— TASK TO CARRY OUT —
Leave out every picture, and return exactly the lines from the line containing "You are a computer-use agent." through the end of the records below, both inclusive.

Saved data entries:
· · · ·

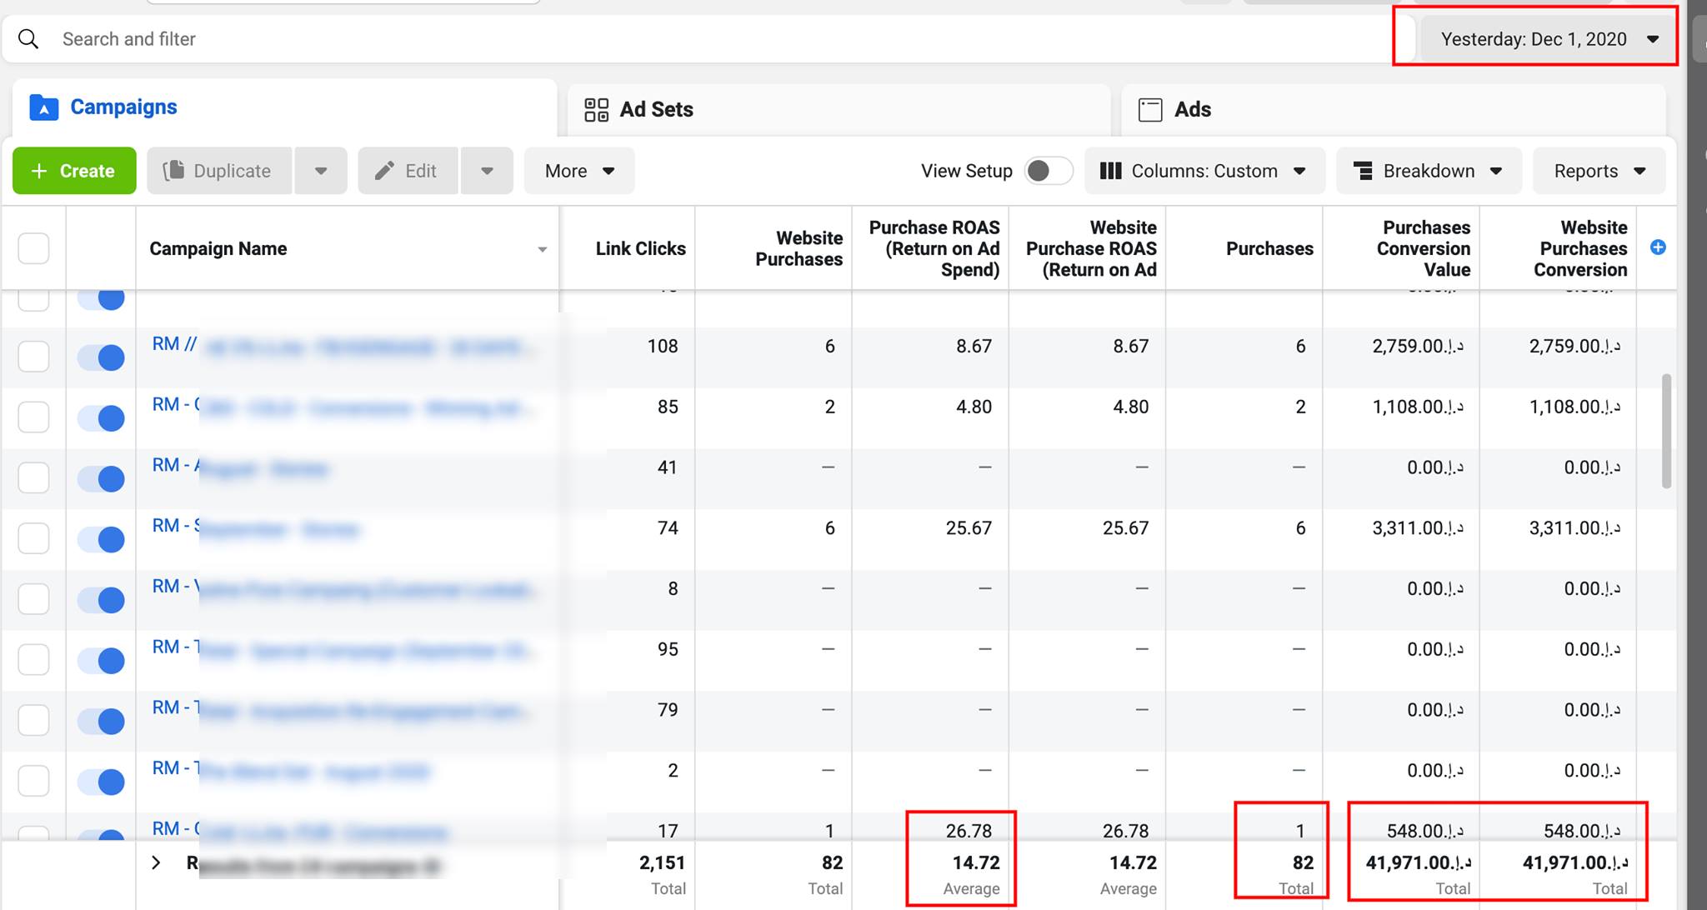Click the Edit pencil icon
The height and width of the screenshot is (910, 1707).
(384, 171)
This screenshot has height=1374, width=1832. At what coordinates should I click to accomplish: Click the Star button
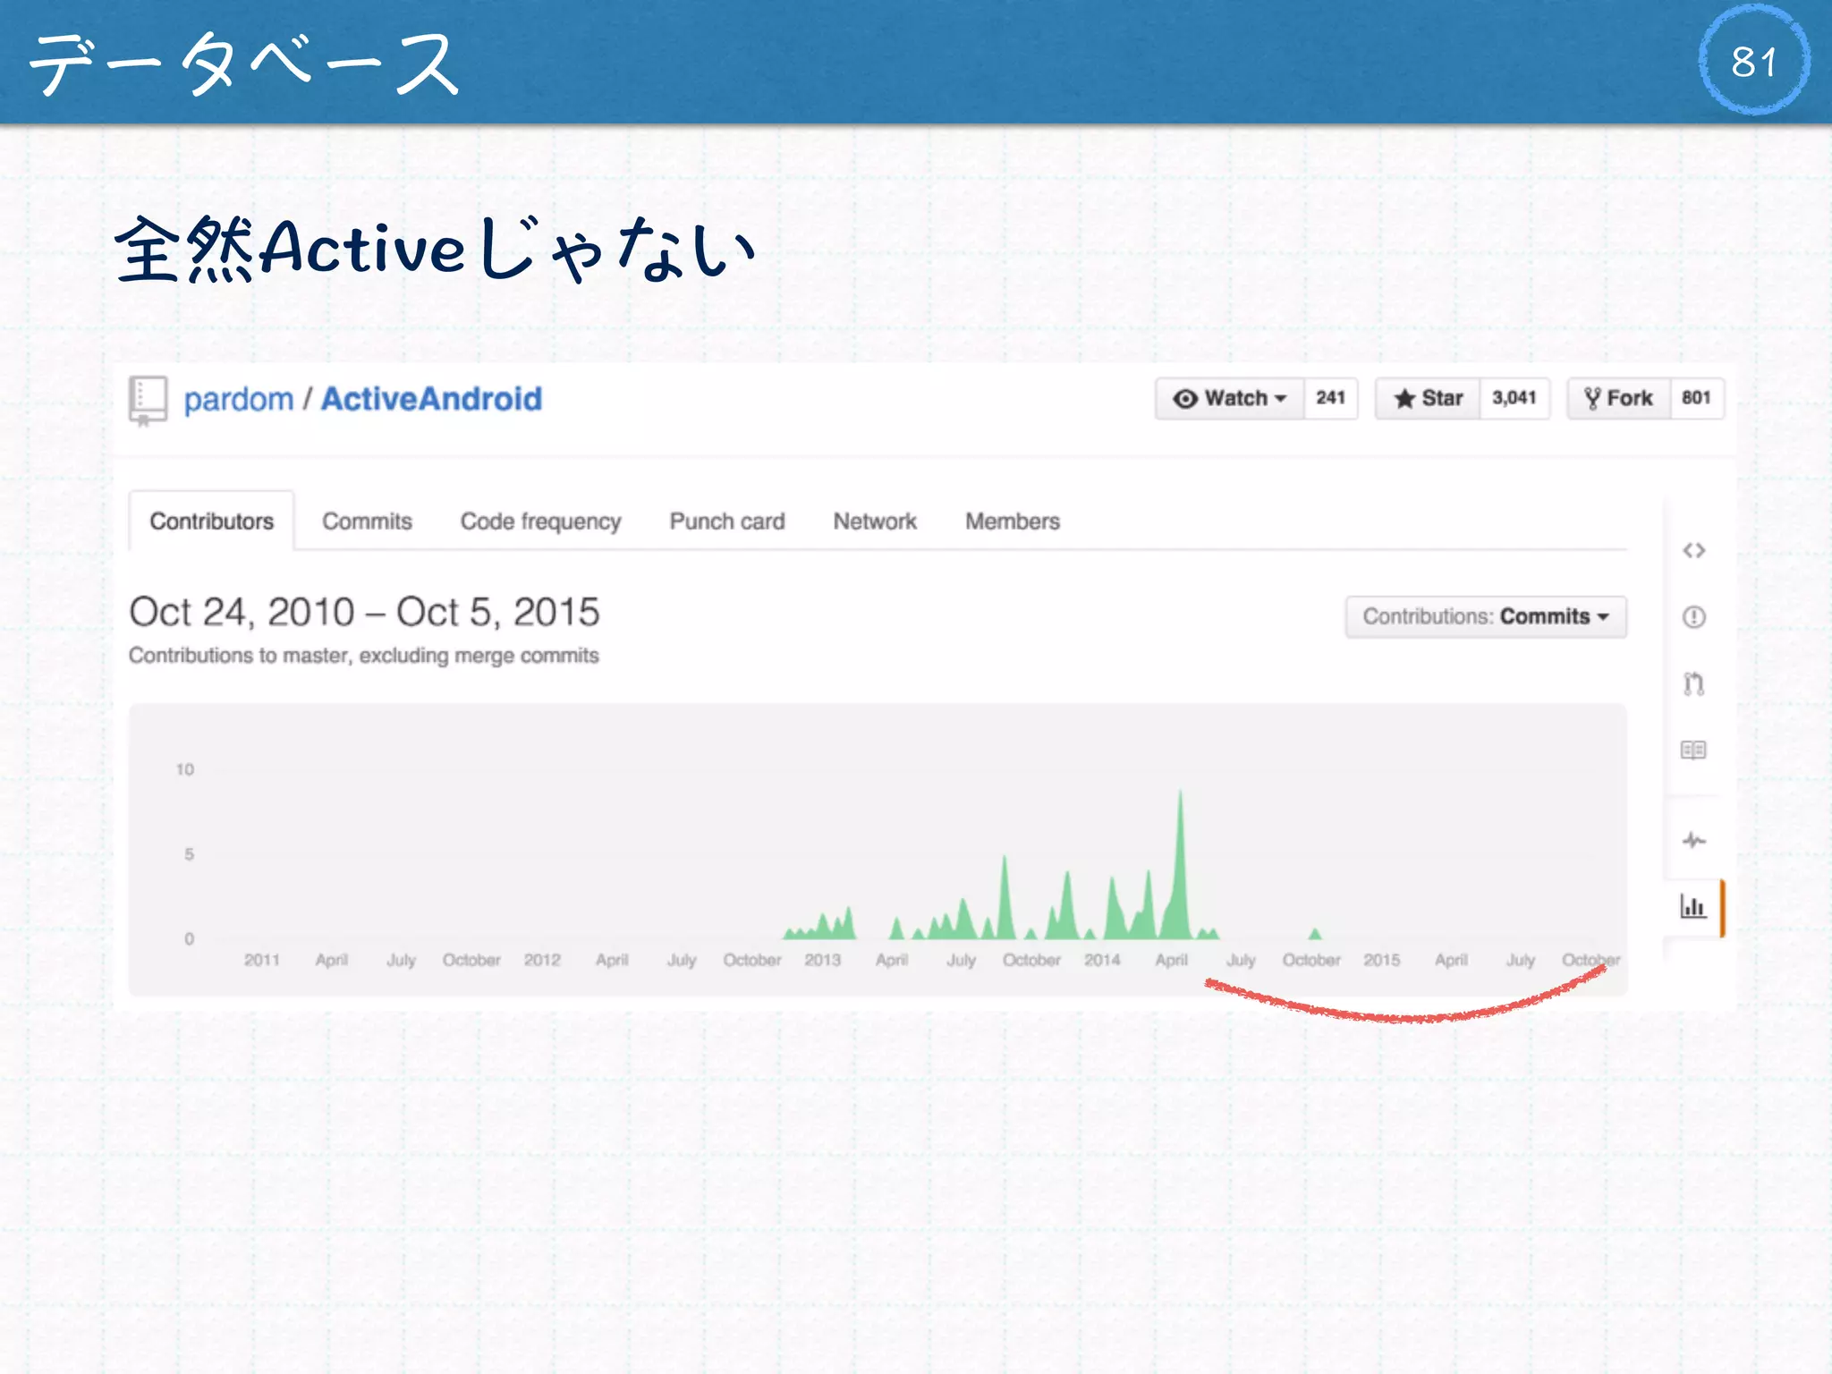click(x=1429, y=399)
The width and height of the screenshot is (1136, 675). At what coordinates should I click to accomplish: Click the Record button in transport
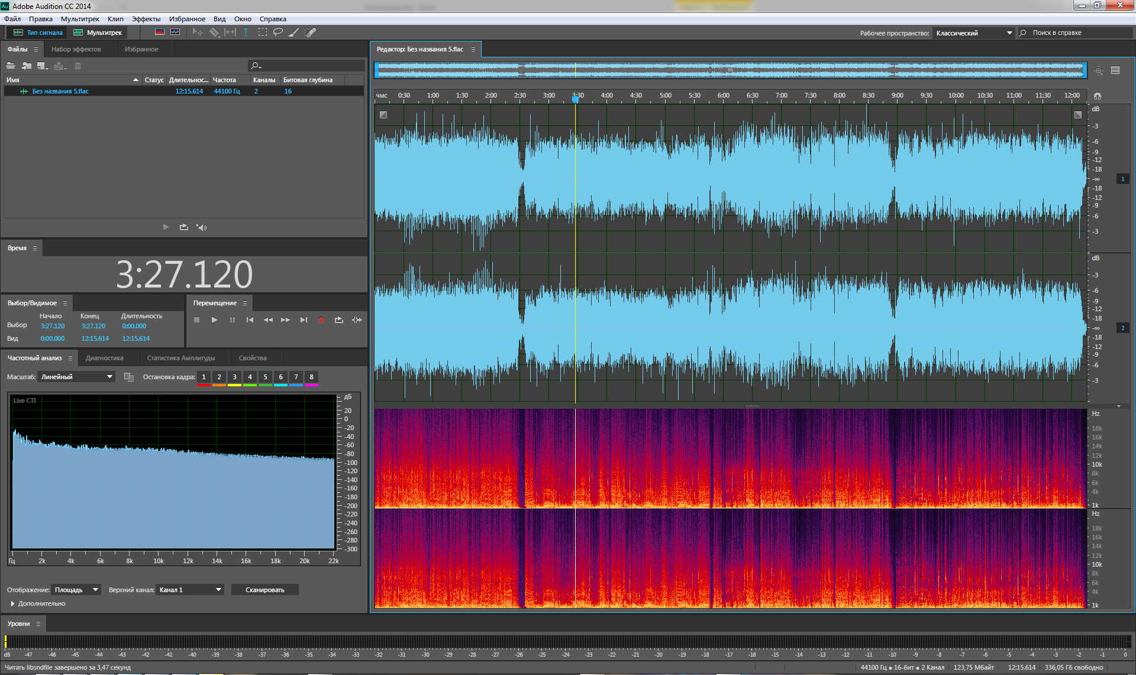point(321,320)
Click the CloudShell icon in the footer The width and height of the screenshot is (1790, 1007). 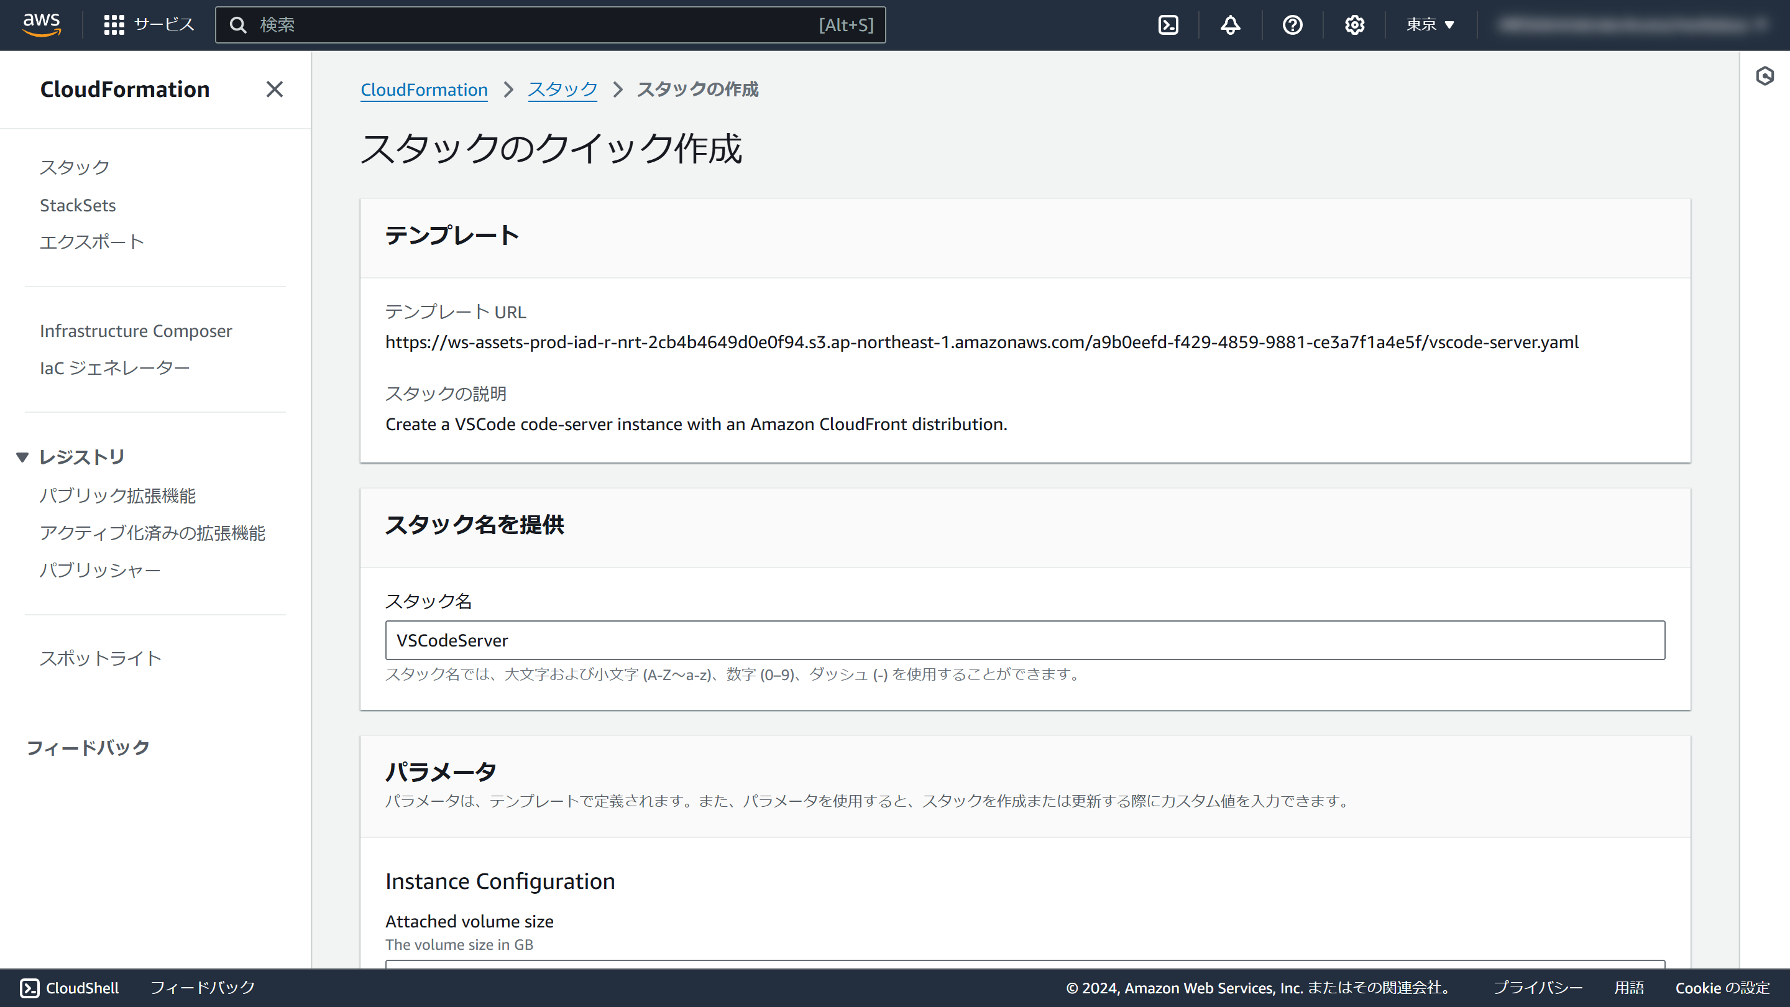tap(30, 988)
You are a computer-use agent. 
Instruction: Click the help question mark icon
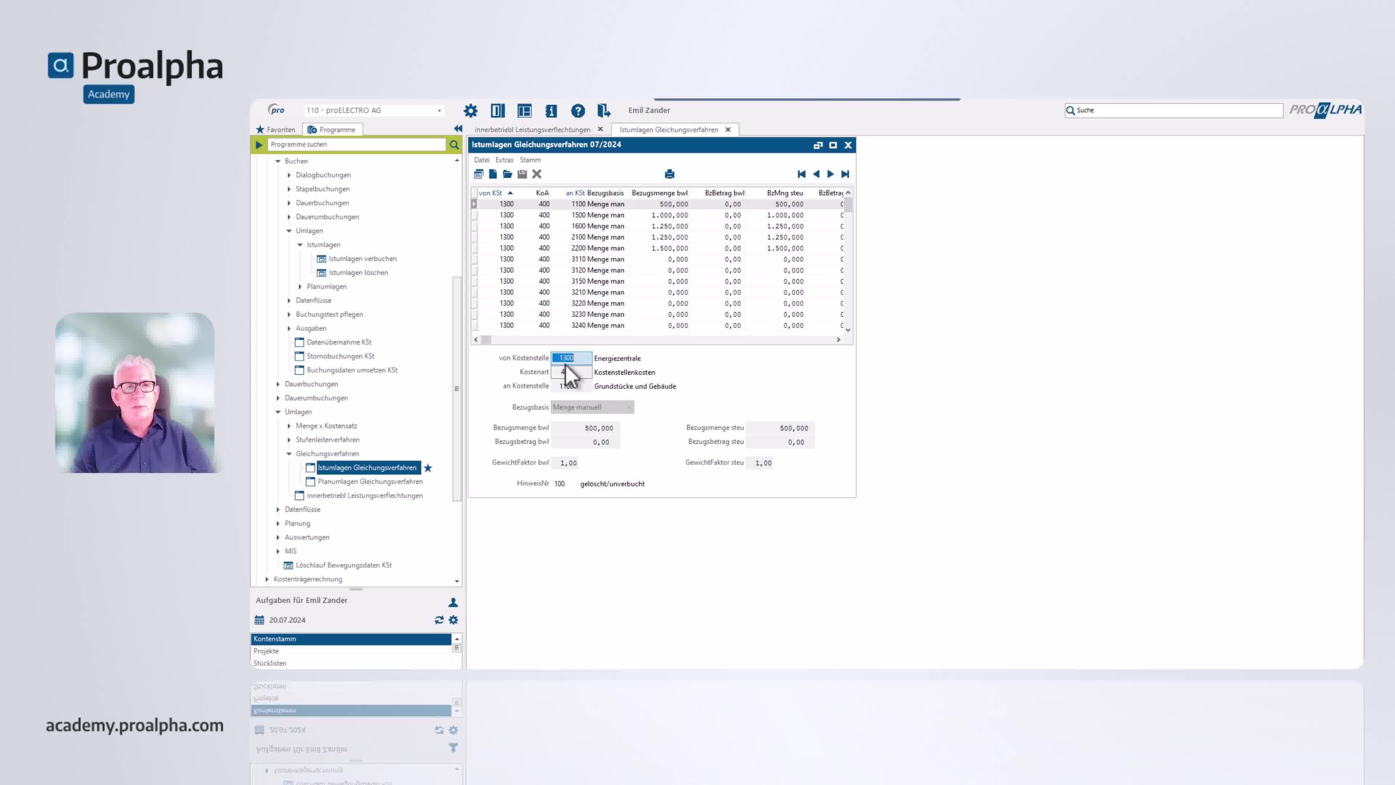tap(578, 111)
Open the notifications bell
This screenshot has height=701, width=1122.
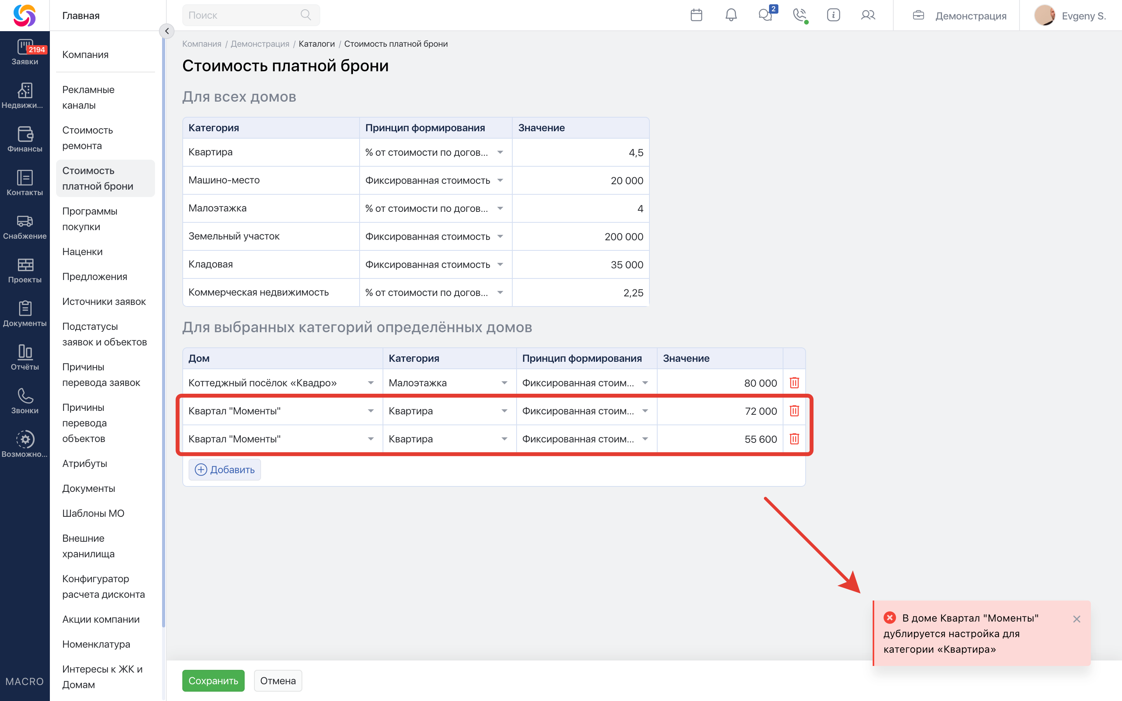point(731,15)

· · · ·

— REPLY —
You are a computer-use agent. 
Instruction: Click the help question mark icon
tap(578, 111)
Open the notifications bell
This screenshot has height=701, width=1122.
point(731,15)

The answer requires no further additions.